The deeper into feminism I go, the more I am silenced.
I recognise patterns, intentions, and behavioural changes. I see how much unnecessary hardship we face as a society because of inequality.


Recently, the internet has adopted a fantastic new term: “rage bait.” A new way to silence us. A new way to punish the reaction instead of the action.

“Rage bait is a new way to punish the reaction instead of the action.”

In a nutshell, “rage bait” is content created to provoke outrage for clicks, views, comments and most importantly, money. It is the same old tactic dressed up in a new language. Once upon a time people would say “take a joke” or “it was just a joke” when called out for something offensive. Now they say, “oh, that was just rage bait, and you fell for it.”

This phrase shuts us up. It gives misogynistic, bigoted, and abusive content a free pass. If you speak up against it, you’re told you are stupid for “falling for it.” If you don’t, the content spreads unchallenged. Either way, the creator wins.


By normalising this, we step into a world where harassment and bullying are just entertainment. Where racism is comedy. Where misogyny is amusing. Where “joking” about crime, exploitation, and abuse is treated as clever.

“Harassment and bullying are no longer shocking. They’re entertainment.”

The common argument – “it’s just online” – is bullshit, and we should all know this by now.


Our lives are too deeply embedded in the digital dimension to separate the two. How often do you leave the house without your phone? How often do you reach for it? What’s your screen time? How often do you go to school, work, university, or even to bed without consuming digital media? The answer is almost never.

It is naive to act as if there is a “real world” and an “online world.” There is only one world now. Our phones are with us constantly, shaping who we are and how we interact. The internet so clearly builds our social circles, our worldview, our empathy, and even our vanity. The excuse of “rage bait” conditions us to be dismissive, selfish, and cruel – not just online, but in our everyday lives.

“It is naive to act as if there is a real world and an online world. There is only one world now.”


Creators such as Pearl, Candace Owens, Charlie Kirk and countless male podcasters know exactly what they are doing. They lure audiences with extreme takes. Some people learn to agree with them, others jump in to argue, but either way, the creator profits.
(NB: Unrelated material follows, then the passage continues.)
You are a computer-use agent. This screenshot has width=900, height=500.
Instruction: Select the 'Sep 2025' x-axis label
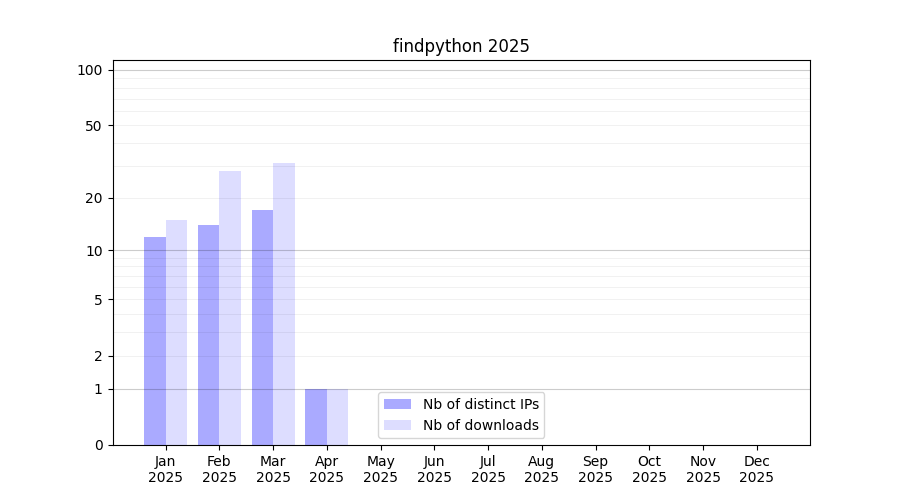595,469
Even platforms like Jubilee use this strategy. Their debates are marketed as intellectual, but what they are really doing is platforming anti-intellectuals for entertainment. And because debates are often perceived as academic, this deceives people into thinking these extremists are legitimate thought leaders.


Rage bait is never about genuine conversation. It is not dialogue. It is an industry built on monetising negative responses. Every time women say “we don’t claim her” or men say “not all men,” rage bait creators get richer.

It is not harmless, it is not “just online.” It is shaping people’s empathy, fuelling division, and silencing real feminist voices.